Is the solar sector finally bottoming out?

As the RE+ conference wraps up, optimism grows that the solar industry may be turning the corner after years of challenges.

Bottom line

As the RE+ conference concludes, we’re growing more optimistic about the solar sector and the industry appears to be bottoming out. Both U.S. residential and utility-scale solar are projected to deliver double-digit growth in 2025. Investor confidence is likely to increase as they seek opportunities in small and mid-cap stocks well-positioned to benefit from lower rates.

What happened

This week, the RE+ conference, North America's largest clean energy event, took place in Anaheim (CA), bringing together more than 40,000 industry participants. Key players in the solar industry gathered to unveil new products and share insights on market trends. Despite the industry's recent challenges, a recurring theme at the conference was optimism about the future of both utility-scale and residential solar.

In the U.S. residential solar segment, companies largely believe that demand bottomed out in the first half of 2024 and is now gradually recovering. Most now expect low double-digit growth in 2025 (following flattish to negative 2024), driven by rising power prices and the potential for lower interest rates. U.S. manufacturers are also set to benefit from expanded domestic content tax credits under the Inflation Reduction Act (IRA), which is expected to further boost demand.

On the U.S. utility-scale solar side, sentiment was similarly positive, with most companies projecting double-digit YoY growth in 2025, also fueled by higher power prices and greater policy clarity, particularly around the IRA’s domestic content provisions (ITC adders). While challenges such as interconnection delays and transformer shortages remain, most participants expect a more favorable environment next year. Companies like First Solar and Array reiterated strong growth expectations for 2025, reflecting the sector's overall momentum.

Impact on our Investment Case

We’re starting to see the first signs that the solar industry is bottoming out after a challenging three-year period marked by supply chain disruptions, tariff uncertainties, and financing hurdles. Both the U.S. residential and utility-scale segments have shown improving sentiment, with companies now forecasting a return to double-digit growth in 2025. This recovery, combined with clearer policy support, signals that the worst may be behind us.

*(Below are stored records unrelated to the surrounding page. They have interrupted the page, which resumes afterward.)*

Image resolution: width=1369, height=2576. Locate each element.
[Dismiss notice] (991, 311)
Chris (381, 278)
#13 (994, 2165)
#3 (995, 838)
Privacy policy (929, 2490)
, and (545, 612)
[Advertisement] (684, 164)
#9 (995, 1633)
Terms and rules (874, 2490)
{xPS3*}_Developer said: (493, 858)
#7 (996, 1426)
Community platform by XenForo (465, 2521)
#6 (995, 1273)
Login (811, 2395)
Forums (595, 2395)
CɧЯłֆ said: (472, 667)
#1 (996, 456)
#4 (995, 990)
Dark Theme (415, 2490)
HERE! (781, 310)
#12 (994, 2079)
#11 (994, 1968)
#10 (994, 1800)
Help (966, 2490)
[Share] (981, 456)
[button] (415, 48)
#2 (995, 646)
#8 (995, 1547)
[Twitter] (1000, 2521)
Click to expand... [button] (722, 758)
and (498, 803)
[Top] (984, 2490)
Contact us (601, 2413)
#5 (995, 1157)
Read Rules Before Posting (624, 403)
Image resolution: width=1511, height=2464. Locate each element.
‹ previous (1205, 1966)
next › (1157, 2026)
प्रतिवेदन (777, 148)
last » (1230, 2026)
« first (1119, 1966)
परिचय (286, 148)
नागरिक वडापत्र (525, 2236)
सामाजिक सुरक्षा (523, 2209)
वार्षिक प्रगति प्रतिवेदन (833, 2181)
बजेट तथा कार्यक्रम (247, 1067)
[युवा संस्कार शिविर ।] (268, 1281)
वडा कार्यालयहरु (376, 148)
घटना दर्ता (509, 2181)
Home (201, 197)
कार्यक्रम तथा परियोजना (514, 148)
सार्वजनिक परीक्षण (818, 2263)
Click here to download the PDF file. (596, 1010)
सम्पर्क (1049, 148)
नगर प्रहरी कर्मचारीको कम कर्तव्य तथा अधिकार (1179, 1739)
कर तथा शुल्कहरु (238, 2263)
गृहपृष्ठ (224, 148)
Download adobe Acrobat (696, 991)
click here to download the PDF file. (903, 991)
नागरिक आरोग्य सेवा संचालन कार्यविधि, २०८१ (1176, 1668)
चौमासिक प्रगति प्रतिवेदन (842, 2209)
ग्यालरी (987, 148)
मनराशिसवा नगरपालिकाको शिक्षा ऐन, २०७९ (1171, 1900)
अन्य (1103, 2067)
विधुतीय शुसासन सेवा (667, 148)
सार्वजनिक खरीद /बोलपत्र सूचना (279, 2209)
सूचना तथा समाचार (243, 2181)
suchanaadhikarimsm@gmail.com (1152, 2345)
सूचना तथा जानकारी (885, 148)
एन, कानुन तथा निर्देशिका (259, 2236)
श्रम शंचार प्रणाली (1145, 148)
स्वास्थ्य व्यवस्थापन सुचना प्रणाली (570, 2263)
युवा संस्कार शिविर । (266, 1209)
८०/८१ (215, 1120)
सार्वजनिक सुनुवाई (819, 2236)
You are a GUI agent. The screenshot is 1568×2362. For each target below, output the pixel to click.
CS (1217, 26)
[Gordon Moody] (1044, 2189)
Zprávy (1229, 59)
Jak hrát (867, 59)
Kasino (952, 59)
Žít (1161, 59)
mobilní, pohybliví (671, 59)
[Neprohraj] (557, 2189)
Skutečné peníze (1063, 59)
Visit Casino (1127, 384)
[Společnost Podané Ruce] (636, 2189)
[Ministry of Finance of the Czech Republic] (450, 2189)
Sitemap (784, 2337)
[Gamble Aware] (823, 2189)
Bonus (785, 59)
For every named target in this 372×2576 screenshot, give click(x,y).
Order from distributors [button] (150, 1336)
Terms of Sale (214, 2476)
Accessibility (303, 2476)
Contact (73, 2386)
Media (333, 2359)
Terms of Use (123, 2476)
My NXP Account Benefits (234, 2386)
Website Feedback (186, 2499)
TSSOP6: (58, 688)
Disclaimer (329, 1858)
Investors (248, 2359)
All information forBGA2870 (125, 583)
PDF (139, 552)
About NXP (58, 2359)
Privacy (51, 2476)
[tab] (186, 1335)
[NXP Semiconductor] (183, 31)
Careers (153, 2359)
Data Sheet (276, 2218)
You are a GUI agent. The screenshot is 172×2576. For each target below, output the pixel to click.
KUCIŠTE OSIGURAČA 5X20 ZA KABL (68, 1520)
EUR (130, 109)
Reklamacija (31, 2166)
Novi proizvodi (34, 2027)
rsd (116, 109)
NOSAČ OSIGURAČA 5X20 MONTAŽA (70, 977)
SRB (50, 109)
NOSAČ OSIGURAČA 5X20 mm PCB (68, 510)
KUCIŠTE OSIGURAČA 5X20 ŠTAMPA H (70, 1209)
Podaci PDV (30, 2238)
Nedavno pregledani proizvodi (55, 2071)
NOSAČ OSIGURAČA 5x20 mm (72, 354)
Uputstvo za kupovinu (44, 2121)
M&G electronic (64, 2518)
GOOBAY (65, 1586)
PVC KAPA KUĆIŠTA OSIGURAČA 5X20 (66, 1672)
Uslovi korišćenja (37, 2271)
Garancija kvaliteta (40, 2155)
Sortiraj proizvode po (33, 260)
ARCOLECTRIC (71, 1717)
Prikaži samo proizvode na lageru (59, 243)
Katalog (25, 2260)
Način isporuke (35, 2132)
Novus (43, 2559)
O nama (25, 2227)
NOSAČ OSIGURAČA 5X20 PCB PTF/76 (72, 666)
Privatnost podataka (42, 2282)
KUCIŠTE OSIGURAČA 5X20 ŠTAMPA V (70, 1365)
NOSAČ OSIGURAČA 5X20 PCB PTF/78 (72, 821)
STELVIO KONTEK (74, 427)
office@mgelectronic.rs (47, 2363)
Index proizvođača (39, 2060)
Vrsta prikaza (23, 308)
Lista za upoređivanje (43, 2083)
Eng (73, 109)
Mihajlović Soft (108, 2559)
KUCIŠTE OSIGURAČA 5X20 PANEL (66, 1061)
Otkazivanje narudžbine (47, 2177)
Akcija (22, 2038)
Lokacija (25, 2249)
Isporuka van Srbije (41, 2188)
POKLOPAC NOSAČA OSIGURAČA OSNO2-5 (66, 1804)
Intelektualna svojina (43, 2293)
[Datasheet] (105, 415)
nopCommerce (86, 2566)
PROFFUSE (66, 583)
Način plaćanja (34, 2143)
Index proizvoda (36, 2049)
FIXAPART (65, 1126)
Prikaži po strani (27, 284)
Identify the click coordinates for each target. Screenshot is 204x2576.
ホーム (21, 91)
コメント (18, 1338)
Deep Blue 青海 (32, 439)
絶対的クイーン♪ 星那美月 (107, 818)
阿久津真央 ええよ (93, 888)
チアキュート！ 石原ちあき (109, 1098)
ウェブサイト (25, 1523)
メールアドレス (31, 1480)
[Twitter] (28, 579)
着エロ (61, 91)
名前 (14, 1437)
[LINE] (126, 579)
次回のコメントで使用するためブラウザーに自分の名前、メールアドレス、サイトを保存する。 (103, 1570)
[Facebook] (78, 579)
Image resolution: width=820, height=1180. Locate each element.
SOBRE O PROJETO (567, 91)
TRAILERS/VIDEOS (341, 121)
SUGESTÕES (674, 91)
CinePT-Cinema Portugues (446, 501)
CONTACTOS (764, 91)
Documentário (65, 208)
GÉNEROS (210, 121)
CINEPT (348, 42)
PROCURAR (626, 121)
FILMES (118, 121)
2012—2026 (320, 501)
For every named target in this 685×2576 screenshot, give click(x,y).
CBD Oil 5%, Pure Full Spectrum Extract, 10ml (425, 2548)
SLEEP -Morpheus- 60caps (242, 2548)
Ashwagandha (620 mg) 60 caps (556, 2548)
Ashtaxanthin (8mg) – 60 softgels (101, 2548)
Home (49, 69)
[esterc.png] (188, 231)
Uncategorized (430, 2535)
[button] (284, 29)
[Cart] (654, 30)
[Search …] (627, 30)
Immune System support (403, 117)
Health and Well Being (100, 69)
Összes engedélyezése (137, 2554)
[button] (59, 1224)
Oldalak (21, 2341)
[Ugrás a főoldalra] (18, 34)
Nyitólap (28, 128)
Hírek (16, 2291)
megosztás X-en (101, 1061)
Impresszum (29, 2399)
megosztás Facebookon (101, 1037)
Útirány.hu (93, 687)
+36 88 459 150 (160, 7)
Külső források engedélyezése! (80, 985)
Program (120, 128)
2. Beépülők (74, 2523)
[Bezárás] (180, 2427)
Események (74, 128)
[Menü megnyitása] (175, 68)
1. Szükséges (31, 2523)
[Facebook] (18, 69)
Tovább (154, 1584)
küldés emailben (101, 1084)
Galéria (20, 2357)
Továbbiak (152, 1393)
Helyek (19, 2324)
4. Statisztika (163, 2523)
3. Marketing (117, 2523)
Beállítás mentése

The IRA, passed two years ago, is now materializing with clearer guidelines for both the production and deployment sides of the industry. On the manufacturing front, the impact has been significant. Solar manufacturing investments have surged tenfold, from $890mn in the two years before the IRA to about $10bn since the law’s passage. This reflects the growing confidence and commitment to domestic solar manufacturing, particularly as companies capitalize on the manufacturing tax credits and deployment incentives like the ITC domestic content adders.

Solar remains a rate-sensitive industry. In the residential segment, many homeowners rely on loans to finance their solar installations, while utility-scale projects are capital-intensive and financed largely through debt. As a result, any reduction in interest rates will likely provide a meaningful tailwind for the sector, potentially lowering financing costs and spurring further growth in both segments.

Additionally, while U.S. elections are often seen as a binary event for clean energy, the solar industry has historically performed well even during the Trump administration. Much of the sector’s deployment and manufacturing occurs in red states, and we believe that even in the event of a Republican victory, the IRA is unlikely to be fully repealed. Domestic manufacturing subsidies, in particular, are expected to remain, ensuring ongoing support for U.S.-based solar production.

Investing in solar requires a deep understanding of the value chain. The global solar market is in a supply glut, with polysilicon prices at $4.9/kg and solar modules at $0.096/W, down ~50% and 25% respectively since the start of the year and both near all-time lows. This has created severe margin pressure for Chinese upstream manufacturers, many of whom are operating at a loss to preserve market share. In contrast, non-commoditized sectors like inverters (e.g. Sungrow, a leading Chinese inverter maker that we own), trackers, and project developers are better positioned to weather these conditions, benefiting from lower solar panel prices.

Our Takeaway

The solar industry is showing signs of recovery, with a noticeable shift in sentiment at the RE+ conference towards optimism. This contrasts with the hurdles highlighted at Europe’s Intersolar conference in May, where high inventory levels, low electricity prices, and political shifts, particularly in the Netherlands, pointed to a tougher environment for growth. In the U.S., clearer policies and IRA support provide stability moving forward.

Despite positive tailwinds, the sector still faces challenges notably due to interconnection and permitting delays  which are causing project backlogs. The limited availability of power transformers, critical for connecting solar plants to the grid, remains a key bottleneck, impacting the pace of utility-scale project completions.

Currently, we maintain ~20% exposure to the solar sector, which is at the lower end of our historical range. This focus is primarily on U.S.-based companies that benefit from full IRA support, including domestic solar module makers, trackers, and microinverters. As the positive sentiment and key catalysts materialize, we are set to rebuild our exposure and increase our positions.